Required work =
Copy each line of the entries that includes the word "click".

Record excerpts =
• • •

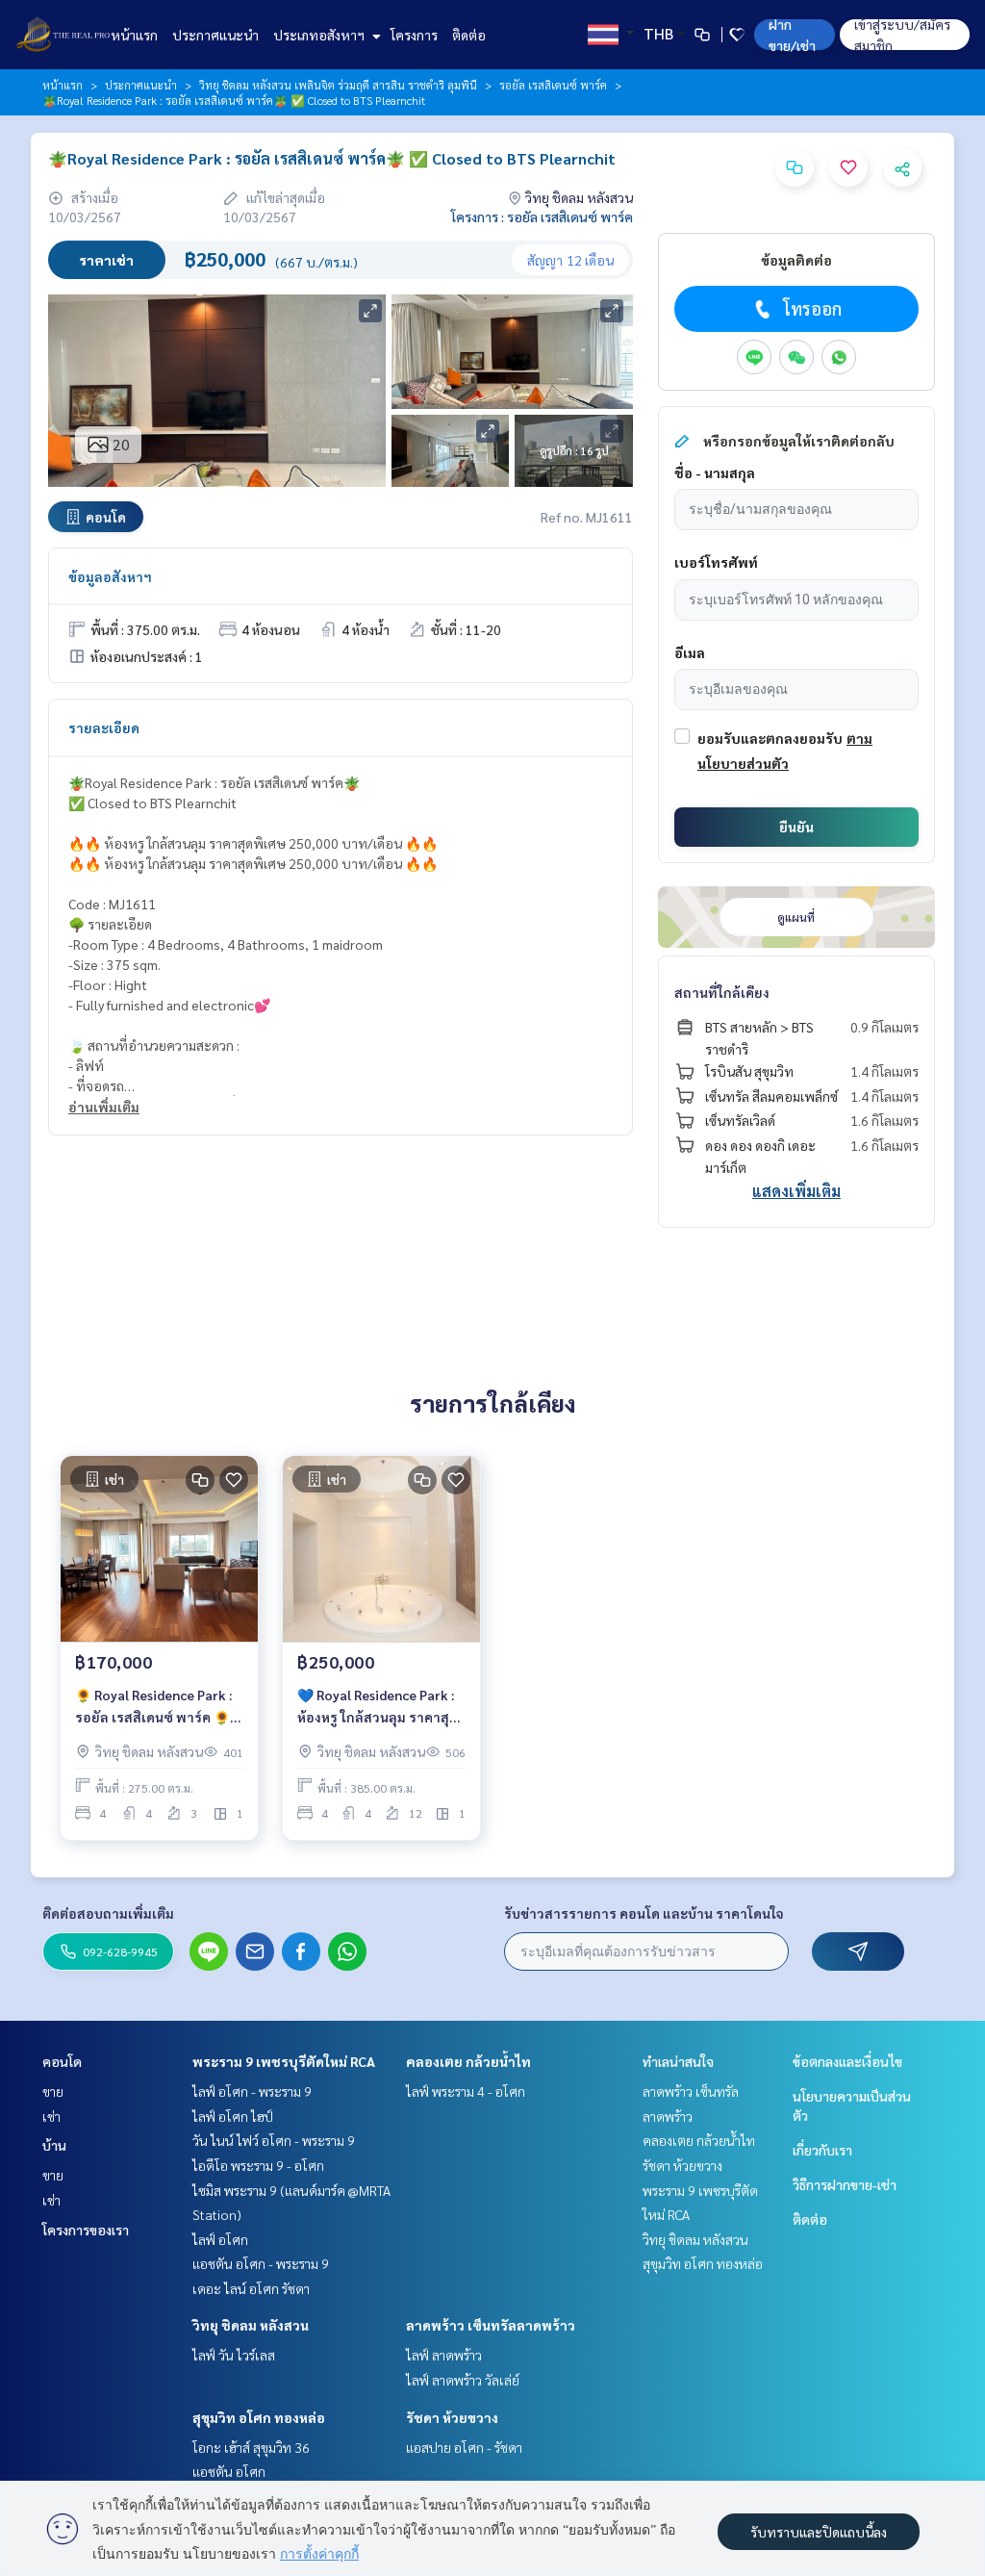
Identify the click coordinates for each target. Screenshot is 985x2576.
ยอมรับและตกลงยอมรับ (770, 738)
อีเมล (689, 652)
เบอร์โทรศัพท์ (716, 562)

• • •

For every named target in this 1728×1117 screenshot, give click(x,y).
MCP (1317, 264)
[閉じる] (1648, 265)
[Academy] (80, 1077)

• • •

Answer for the task =
Identify the click coordinates for each target. Screenshot is 985x2576.
For every named target in this 1728×1117 screenshot, give click(x,y).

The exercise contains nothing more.